Berlin plaide pour une taxe européenne sur les superprofits pétroliers
Plusieurs pays, Allemagne en tête, ont plaidé vendredi pour l'instauration d'une taxe de l'UE sur les superprofits des groupes pétroliers, qui sont alimentés par le conflit au Moyen-Orient, une piste que la Commission européenne continue d'écarter.
Le ministre allemand des Finances, Lars Klingbeil, a dit à des journalistes attendre "que la Commission européenne présente enfin des propositions sur ce à quoi pourrait ressembler une taxe sur les superprofits, en particulier ceux des compagnies pétrolières", à l'occasion d'une réunion ministérielle à Dublin.
Il a reproché à l'exécutif européen une "réticence" à s'emparer de ce dossier.
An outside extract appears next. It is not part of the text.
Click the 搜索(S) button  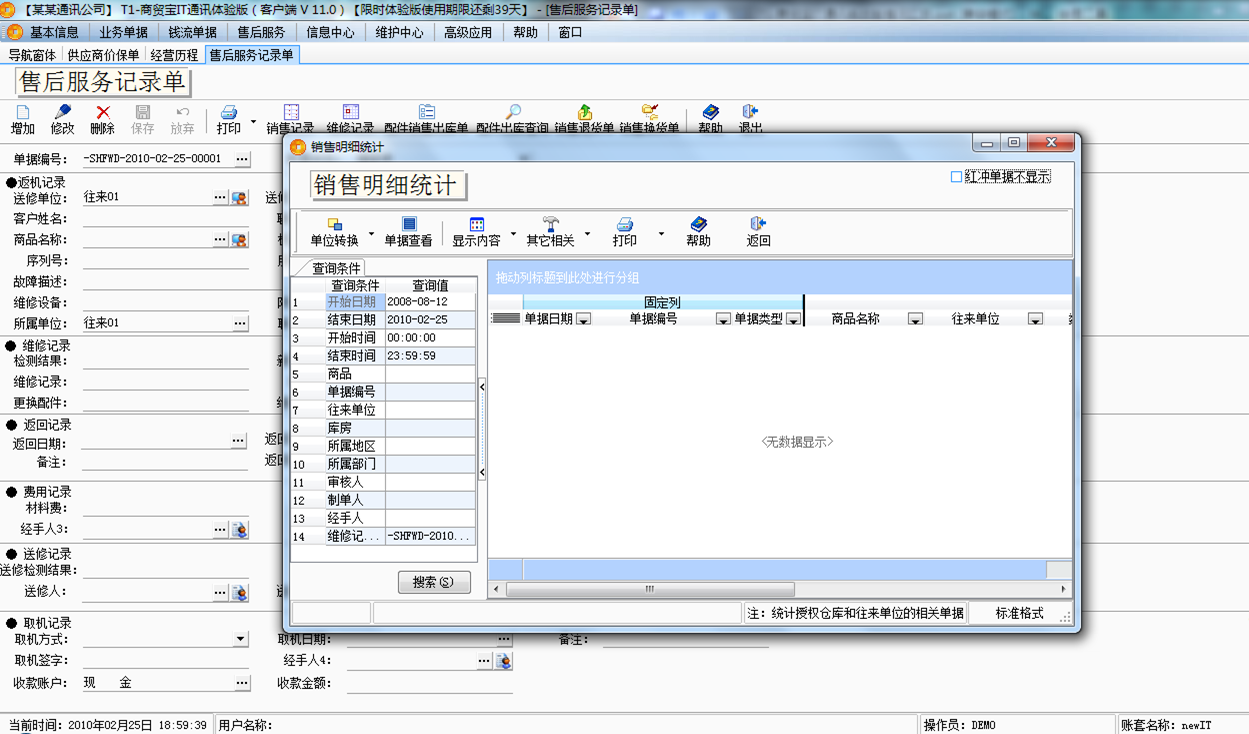(x=434, y=582)
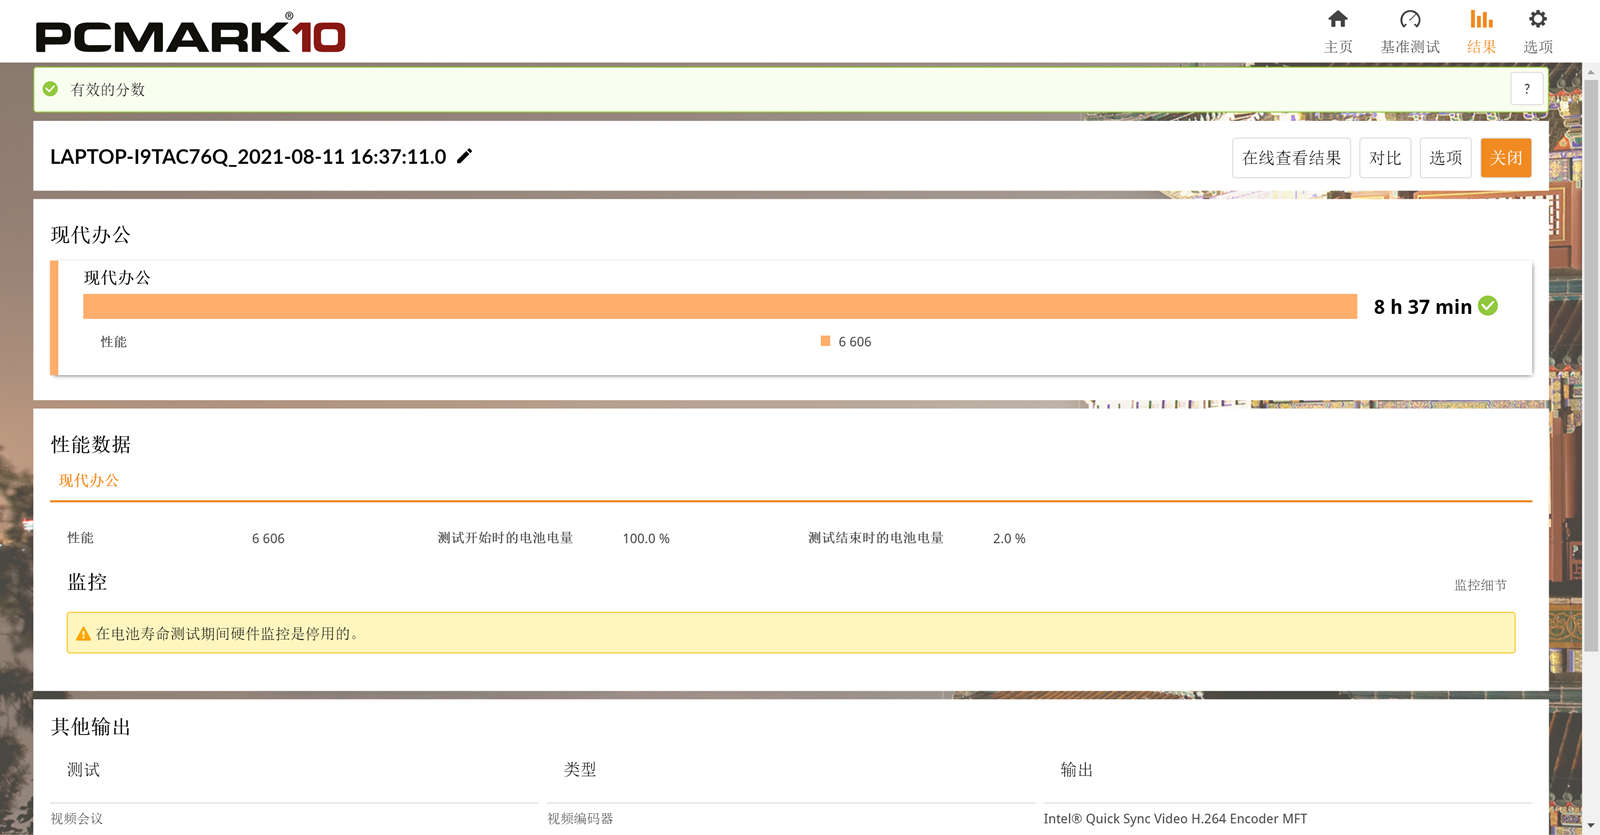Screen dimensions: 1600x835
Task: Click the green check beside 8 h 37 min
Action: (x=1488, y=306)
Les ministres des Finances de l'Allemagne, de l'Italie, de l'Autriche, de la Pologne et du Portugal, ainsi que la ministre de l'Économie de l'Espagne, avaient réclamé en août une taxe exceptionnelle européenne sur les compagnies pétrolières, leurs bénéfices ayant explosé en raison de la guerre au Moyen-Orient.
Plusieurs de ces pays avaient déjà réclamé en avril l'instauration d'un prélèvement sur les bénéfices des compagnies pétrolières. Ils plaident que cela permettrait de financer des mesures pour les consommateurs et entreprises affectés par la flambée des prix de l'énergie.
Mais leurs demandes sont restées jusqu'ici lettre morte, et la Commission a une nouvelle fois botté en touche vendredi.
Au niveau national, "les Etats membres peuvent déjà instaurer une taxe sur les bénéfices exceptionnels, s'ils le veulent", a souligné lors d'une conférence de presse Valdis Dombrovskis, le commissaire européen aux affaires économiques.
Le ministre français de l'Economie, Roland Lescure, a de son côté rappelé que toute mesure qui serait prise au niveau européen ne pourrait être "uniforme" et devrait tenir compte des spécificités de chaque pays.
"Ce choc nous affecte tous, mais il affecte chacun de nous de manière différente", a-t-il souligné.
Sans rentrer dans ces débats, le ministre irlandais des Finances, Simon Harris, dont le pays exerce la présidence tournante de l'UE, a fait valoir que la mesure de loin la plus efficace pour lutter contre les prix élevés des carburants restait "une désescalade au Moyen-Orient et la réouverture du détroit d'Ormuz".
Les entreprises du secteur énergétique ont vu leurs gains s'envoler depuis que les États-Unis et Israël ont lancé une guerre contre l'Iran en février, ce qui a entraîné une réduction du trafic dans le détroit d'Ormuz, axe de transit clé pour les exportations de pétrole et de gaz.